Juha-Matti Santala
Community Builder. Dreamer. Adventurer.

69 Lines of SQL

Sometimes I wonder what programming really is and why we hackers find it so compelling. Most of the time we – or atleast I – bang our heads to wall for hours while trying to conquer the challenge. After all those hearth-breaking moments we finally succeed to get the code running and it solves the problem. All the dark clouds disappear, flowers start to bloom and happy squirrels are jumping everywhere. I had one of these moments today while trying to do some SQL magic.
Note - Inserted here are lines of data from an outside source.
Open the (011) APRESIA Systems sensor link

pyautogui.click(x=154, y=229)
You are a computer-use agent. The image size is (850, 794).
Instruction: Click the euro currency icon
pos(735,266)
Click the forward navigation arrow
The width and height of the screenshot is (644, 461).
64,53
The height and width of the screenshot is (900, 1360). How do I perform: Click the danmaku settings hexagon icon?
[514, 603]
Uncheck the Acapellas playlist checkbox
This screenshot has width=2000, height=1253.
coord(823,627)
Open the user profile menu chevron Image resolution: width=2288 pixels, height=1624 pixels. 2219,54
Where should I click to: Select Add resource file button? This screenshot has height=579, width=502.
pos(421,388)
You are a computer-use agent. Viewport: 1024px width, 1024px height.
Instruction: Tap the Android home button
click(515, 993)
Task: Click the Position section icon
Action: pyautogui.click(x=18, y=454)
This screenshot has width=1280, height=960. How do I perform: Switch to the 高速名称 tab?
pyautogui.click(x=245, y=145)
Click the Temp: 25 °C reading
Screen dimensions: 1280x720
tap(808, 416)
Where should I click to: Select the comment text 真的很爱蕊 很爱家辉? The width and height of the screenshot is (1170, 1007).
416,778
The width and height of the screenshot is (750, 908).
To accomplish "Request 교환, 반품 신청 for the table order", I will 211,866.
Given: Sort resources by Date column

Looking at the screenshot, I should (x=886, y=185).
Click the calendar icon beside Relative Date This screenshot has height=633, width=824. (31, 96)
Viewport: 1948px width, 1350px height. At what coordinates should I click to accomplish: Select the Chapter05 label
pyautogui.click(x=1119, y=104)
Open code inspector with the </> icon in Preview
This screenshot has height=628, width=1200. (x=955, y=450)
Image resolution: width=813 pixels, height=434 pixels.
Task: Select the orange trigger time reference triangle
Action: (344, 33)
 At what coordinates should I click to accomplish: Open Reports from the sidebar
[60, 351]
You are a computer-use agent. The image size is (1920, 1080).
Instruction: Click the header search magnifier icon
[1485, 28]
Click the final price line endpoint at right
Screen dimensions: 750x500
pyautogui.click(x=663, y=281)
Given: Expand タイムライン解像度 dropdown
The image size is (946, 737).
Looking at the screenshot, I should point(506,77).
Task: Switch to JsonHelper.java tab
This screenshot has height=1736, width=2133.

I do SQL and database operations for almost every project I do. I was relatively good at database courses at the university and I always thought that SQL is so simple. Yeah, about that… I only evere had to do very basic queries which just involved some basic SELECTs with couple of tables usually just JOINin them on their keys. Today, however, I was wondering how I could make a sports statistics database – web page connection better and I started to think if things could be done differently than I usually do while dealing with this kind of data.

The Data:

The sports data is as follows: there are individual games (id, home team, away team, home goals, away goals and tournament) which belong to tournaments which belong to seasons. Previously I always had to tables for the game data – the indivual games and a stats table to which I calculated the games, wins, draws, losses, goals for, goals against and points every time I added or removed a tournament from the db.

The Need:

Sometimes it might be a good idea but I wanted to keep the data in just one place so I put my SQL-magician hat on and started to think if I could do all that magic with pure SQL. It would help me to easily generate different statistics. I could just choose a particular season or tournament or sets of tournaments to combine. And oh boy, it was not an super-easy task.

The Code:

My code ended up being 69 lines of SQL that does just the trick. (edit 2019-02-09, the code does not exist anymore) I collect all the different things I need with separate subqueries and then join them together in one. Looking at it now, after finishing, it seems like obvious thing. But it took me 4 hours to tackle the situation and make all small pieces fall together. I’m very proud of the code, even if it’s not the best or optimal solution, it gives me huge opportunity to now get the data to my web site in a way I want it for each situation.